Accepted for/Published in: JMIR AI
Date Submitted: Jul 17, 2024
Date Accepted: Feb 27, 2025
Date Submitted to PubMed: Mar 10, 2025
LLMs for thematic summarization in qualitative healthcare research: feasibility and insights
ABSTRACT
Background:
The application of large language models (LLMs) in analyzing expert textual online data, a topic of growing importance in computational linguistics and qualitative research within healthcare settings.
Objective:
The objective of this study is to understand how large language models (LLMs) can help analyze expert textual data. Topic modeling enables scaling the thematic analysis of content of a large corpus of data, but it still requires interpretation. We investigate the use of LLMs to help researchers scale this interpretation.
Methods:
The primary methodological phases of this project were: (1) collecting data representing posts to an online nurse forum from Jan 2020 to Jan 2022, as well as cleaning and pre-processing the data; (2) using LDA to derive topics; (3) using human categorization for topic modeling; (4) using LLMs to complement and scale the interpretation of thematic analysis. The purpose is to compare the outcomes of human interpretation with those derived from LLMs.
Results:
There is substantial agreement (80%) between LLM and human interpretation.
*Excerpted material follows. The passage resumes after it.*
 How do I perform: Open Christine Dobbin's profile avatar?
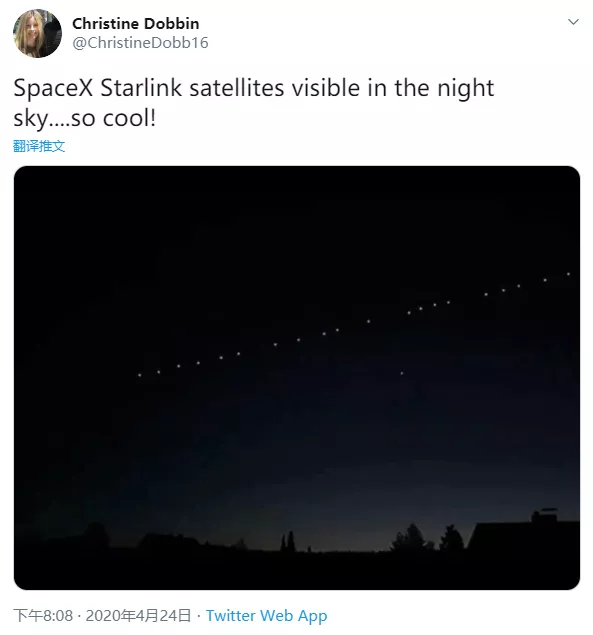(x=37, y=34)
For two thirds of the topics, human evaluation and LLMs agree on alignment and convergence of themes. Moreover, LLM sub-themes offer depth of analysis within LDA topics, providing detailed explanations that align with and build upon established human themes. Nonetheless, LLMs identify coherence and complementarity where human evaluation does not.
Conclusions:
LLMs enable the automation of the interpretation task in qualitative research. There are challenges in the use of LLMs for evaluation of the resulting themes.